- You’re too small to be of interest to them. Let’s face it, it’s the most common excuse made by business owners. It seems preposterous to them that of the tens of millions of businesses around the world, many of them very lucrative, busy hackers would have time for them. What they don’t realize is that cybercrime has become automated and the hackers have sophisticated tools that will scour the internet looking for unprotected websites and poorly protected or unpatched computers and networks.
- You have nothing worth stealing. “I don’t take credit cards,” or “It’s all handled by a third-party processor” are common responses, and based on the belief that hackers are only after credit cards. All data, any data, is of value. That can include names, addresses, phone numbers, email addresses, buying habits, purchasing history, employee records, Social Security Numbers, intellectual property, passwords. And often the hackers don’t want to take, they want to give. Like using your unprotected websites to hide malware that will be spread to visitors to your site.
- If there is a breach, it won’t be a big deal. In reality, the smallest security breach can be a really big deal. There have been many cases of smaller firms being wiped out by a single piece of malware accidentally downloaded by an employee. And if the hackers don’t get you, the lawyers might. There is now an army of lawyers whose only focus is to sue businesses on behalf of customers whose data was exposed in data or security breaches. And of course there are all the regulators and the fines they can impose, not to mention the long-lasting damage to your brand and reputation if your customers think they can’t trust you.

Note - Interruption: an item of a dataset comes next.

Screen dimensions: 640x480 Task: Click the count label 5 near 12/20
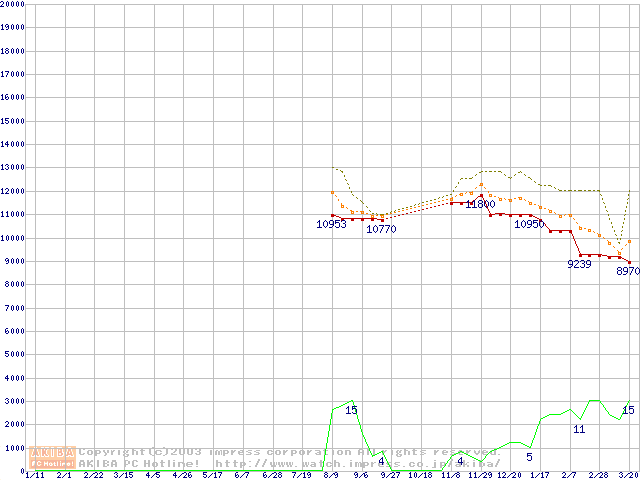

- Antivirus software and a firewall are all you need to be safe. Don’t get me wrong, they’re essential, but there’s so much more to security. Businesses that have relied on just the basics have found out the hard way that hackers are way too determined to be deterred by the basics.
- A website is really just a flashy billboard to advertise your business. Your website is so much more. It’s often the only way customers can find your business, so if it’s compromised, blacklisted, or otherwise not available, your customers are going elsewhere and probably not returning.
- Your employees pose no risk. No one would ever accuse Irene in accounts of being a hacker’s best friend, right? But many security and data breaches are as a result of exploitations by hackers of mistakes by employees. If your employees are not trained to be sentries, they’ll be quickly turned into vulnerabilities.
- Your password is perfectly fine. How often do you think about your own passwords, let alone those of every other employee in your business? One weak password is all it takes. But in reality, most passwords are weak and exploitable. And if that include FTP access, a complete stranger may end up owning your web site.
Security is as much about avoidance and deterrence as it is about protection. You’re not just trying to keep the bad guys out of your website, you’re doing everything you can to not even come to their attention. Or just persuade them that you have so many layers of security in place, you’re not worth their time. The unlocked car with the purse on the back seat is almost certain to be robbed. The locked car with no visible valuables inside has a much better chance of being ignored. And when it comes to hackers, being ignored is just right.